* MATERIAL FOR THIS TASK:
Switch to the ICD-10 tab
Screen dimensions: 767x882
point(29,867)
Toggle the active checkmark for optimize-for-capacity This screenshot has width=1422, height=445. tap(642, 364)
* * *
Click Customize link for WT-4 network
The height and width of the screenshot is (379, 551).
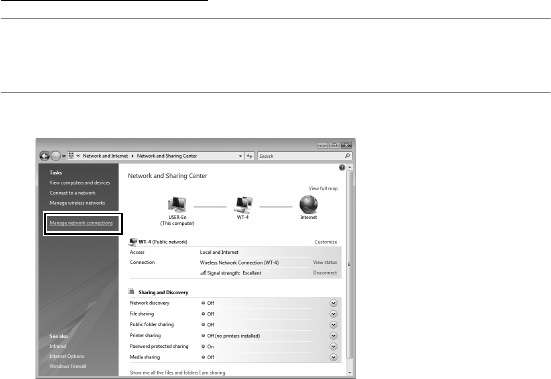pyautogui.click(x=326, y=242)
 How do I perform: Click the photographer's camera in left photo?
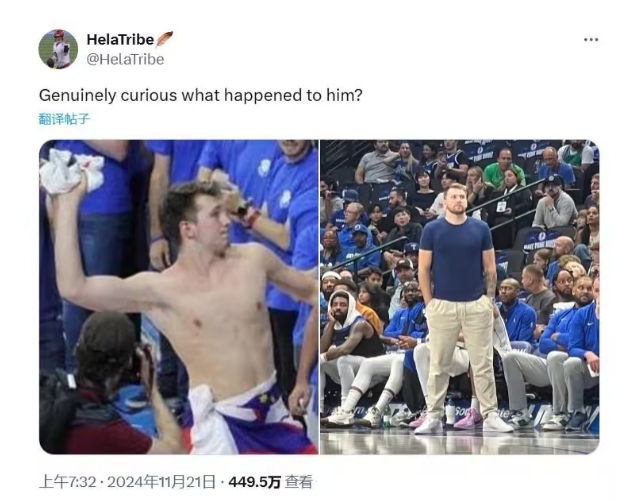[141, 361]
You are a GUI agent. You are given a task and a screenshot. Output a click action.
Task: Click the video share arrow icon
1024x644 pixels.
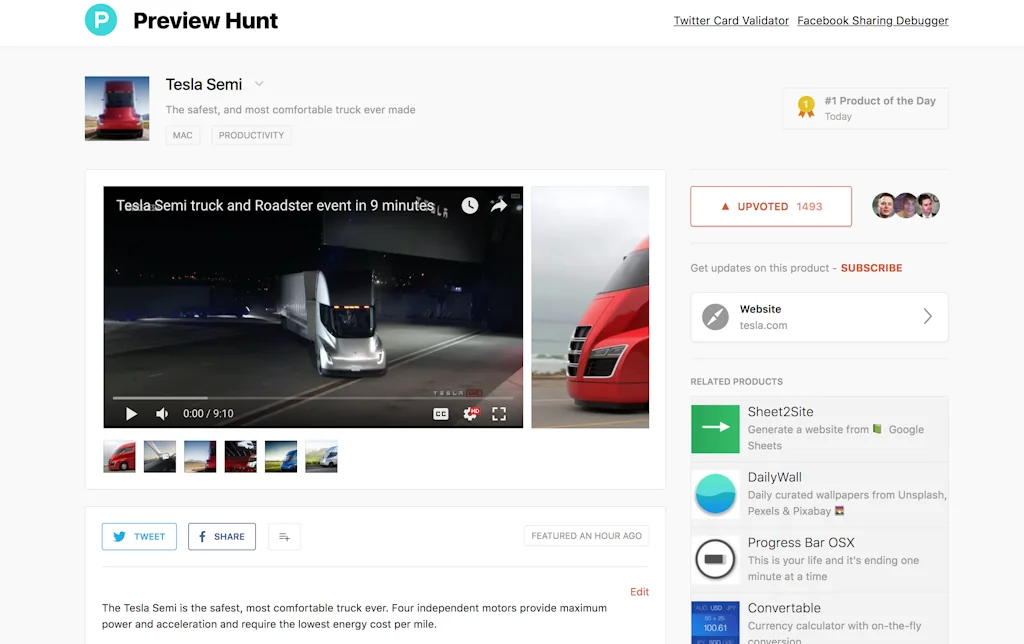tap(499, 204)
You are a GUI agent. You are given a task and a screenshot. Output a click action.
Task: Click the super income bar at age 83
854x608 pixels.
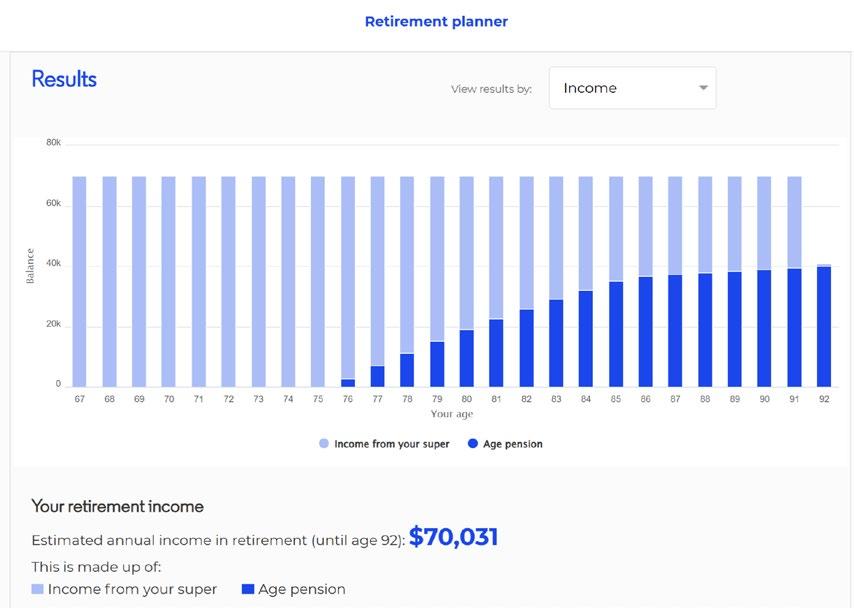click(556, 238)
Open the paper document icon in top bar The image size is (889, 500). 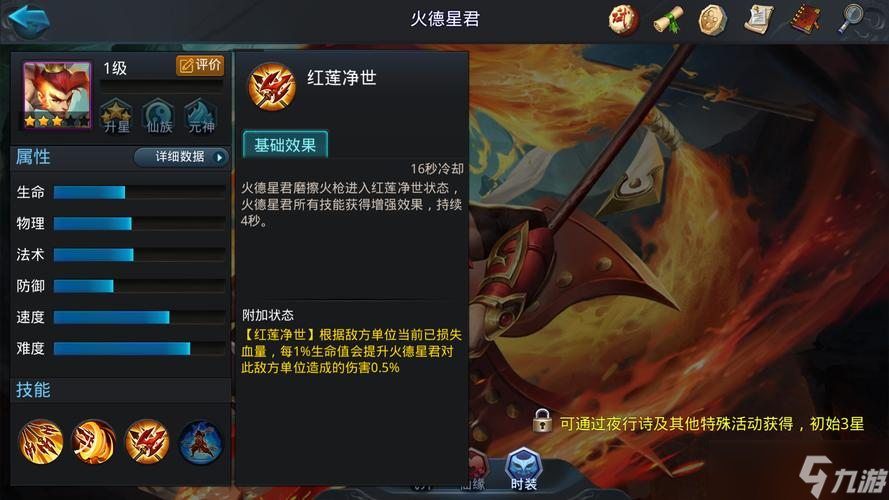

* WHAT IS BEING ASKED: Would you copy, unchanged, the stretch of the records above that begins at the line containing "Switch to the ICD-10 tab" and ends at the line containing "Toggle the active", and only that?

* ANSWER BOX:
Switch to the ICD-10 tab
Screen dimensions: 767x882
point(29,867)
Toggle the active checkmark for optimize-for-capacity This screenshot has width=1422, height=445. tap(642, 364)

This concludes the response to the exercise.